TFAM dosage restricts HSP2 activity while activating HSP1. Transcription reactions were performed using supercoiled pHSP1 (A) or pHSP1/HSP2 (B). POLRMT, TFB2M and template concentrations were held constant with increasing ratios of TFAM (as compared to POLRMT) added to the reaction.
TFAM dosage balances heavy-strand promoter selection
Previous studies by our group and others have shown that elevated ratios of TFAM to POLRMT reduce the activity of HSP2.3,4 We were interested in repeating this study using a circular template where both HSP1 and HSP were active. We first confirmed that isolated HSP2 was inhibited by the presence of high stoichiometric multiples of TFAM compared to POLRMT and TFB2M using transcription from a supercoiled, circular template ( Fig. 3). When the experiment was repeated with pHSP1/HSP2, we observed the progressive inactivation of HSP2 at higher molar ratios of TFAM. By contrast, HSP1 was activated by higher ratios. This suggests that the suppression of HSP2 by TFAM is independent of the presence or activity of HSP1 when the two promoters are in their native relationship. One important possibility is that nonspecific interactions of TFAM with the template repress HSP2 by preventing POLRMT interaction, while the specific interaction with HSP1 is enhanced at higher concentrations.
Discussion
In this study, we introduce the use of circular templates for simplified analysis of in vitro mitochondrial transcription. The templates are easy to produce, can be readily modified by site-directed mutagenesis to study point mutations and are simple to monitor. Nonspecific, competitive initiation from blunt or overhanging ends of template is eliminated. In this study, we have observed that the templates recapitulate the circular nature of mtDNA to allow the simultaneous evaluation of HSP1 and HSP2 activity that had previously been impossible using linearized templates.

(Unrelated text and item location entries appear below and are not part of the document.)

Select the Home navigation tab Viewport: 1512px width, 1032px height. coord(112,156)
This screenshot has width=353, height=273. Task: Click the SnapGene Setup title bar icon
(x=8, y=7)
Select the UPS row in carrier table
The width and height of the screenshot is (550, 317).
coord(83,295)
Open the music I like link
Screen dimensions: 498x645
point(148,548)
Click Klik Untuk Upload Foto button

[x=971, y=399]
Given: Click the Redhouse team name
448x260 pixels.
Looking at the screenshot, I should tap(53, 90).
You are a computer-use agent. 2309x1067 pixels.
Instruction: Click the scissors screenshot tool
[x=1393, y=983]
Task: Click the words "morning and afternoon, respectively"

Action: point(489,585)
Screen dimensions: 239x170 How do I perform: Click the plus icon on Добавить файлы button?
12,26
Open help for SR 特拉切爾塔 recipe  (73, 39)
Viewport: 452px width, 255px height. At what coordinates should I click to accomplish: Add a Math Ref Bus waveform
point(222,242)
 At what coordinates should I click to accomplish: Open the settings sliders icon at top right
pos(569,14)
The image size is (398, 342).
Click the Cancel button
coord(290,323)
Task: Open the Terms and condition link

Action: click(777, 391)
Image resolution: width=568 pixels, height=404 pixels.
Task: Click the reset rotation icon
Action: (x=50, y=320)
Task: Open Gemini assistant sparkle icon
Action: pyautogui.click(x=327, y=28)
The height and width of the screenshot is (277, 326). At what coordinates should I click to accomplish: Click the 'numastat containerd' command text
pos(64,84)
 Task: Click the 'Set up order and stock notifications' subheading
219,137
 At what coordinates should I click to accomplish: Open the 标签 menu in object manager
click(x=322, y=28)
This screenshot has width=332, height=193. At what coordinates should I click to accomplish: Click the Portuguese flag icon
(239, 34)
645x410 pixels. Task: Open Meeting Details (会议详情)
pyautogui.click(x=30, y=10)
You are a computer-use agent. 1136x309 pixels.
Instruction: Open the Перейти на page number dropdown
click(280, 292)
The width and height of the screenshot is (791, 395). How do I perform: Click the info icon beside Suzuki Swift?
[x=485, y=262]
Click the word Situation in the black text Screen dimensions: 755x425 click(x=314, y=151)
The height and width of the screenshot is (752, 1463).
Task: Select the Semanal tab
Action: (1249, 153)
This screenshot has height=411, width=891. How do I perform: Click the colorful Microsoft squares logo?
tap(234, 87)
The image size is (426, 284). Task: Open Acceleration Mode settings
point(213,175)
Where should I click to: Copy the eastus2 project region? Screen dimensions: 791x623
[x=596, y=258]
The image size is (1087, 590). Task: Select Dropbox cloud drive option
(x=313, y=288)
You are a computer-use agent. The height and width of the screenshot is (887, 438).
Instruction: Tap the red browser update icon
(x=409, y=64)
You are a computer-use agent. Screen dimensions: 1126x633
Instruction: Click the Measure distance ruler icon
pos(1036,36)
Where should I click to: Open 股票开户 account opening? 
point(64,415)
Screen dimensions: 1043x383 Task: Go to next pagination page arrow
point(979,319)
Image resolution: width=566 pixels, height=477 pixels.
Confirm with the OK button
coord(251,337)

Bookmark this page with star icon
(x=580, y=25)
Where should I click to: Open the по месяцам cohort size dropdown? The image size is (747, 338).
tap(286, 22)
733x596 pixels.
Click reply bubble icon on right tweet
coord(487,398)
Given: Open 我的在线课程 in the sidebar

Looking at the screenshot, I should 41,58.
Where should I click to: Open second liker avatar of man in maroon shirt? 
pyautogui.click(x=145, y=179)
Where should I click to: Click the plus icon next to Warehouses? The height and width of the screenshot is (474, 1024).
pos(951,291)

We found that TFAM was not absolutely required for the transcription of either HSP1 or HSP2 on circular templates in vitro, but that both promoters were sensitive to TFAM dosage. For HSP1, activation by TFAM was apparent whether the template was supercoiled or relaxed. TFAM was not required for HSP2 activation and high levels of TFAM inhibit HSP2 activity.
In vitro systems may make it difficult to establish consensus about the activities of mitochondrial transcription factors. Conflicting conclusions have been reached about the role of TFAM. There is a good agreement on a requirement for TFAM for effective transcription from LSP.9-11 The role of TFAM at the heavy-strand promoters is more complex. One group showed TFAM-independent HSP1 transcription using a linear template with HSP1 and LSP in their native orientation with modulation by different TFAM/POLRMT ratios.10 Other studies have not identified HSP1 activation in the absence of TFAM.11 Studies of HSP2 have both shown that TFAM is not required for activation and represses HSP2 at high concentrations.3,4 It is likely that the loss of HSP2 activity with higher concentrations of TFAM is due to nonspecific interactions of TFAM with the template,12 which render it inaccessible to POLRMT.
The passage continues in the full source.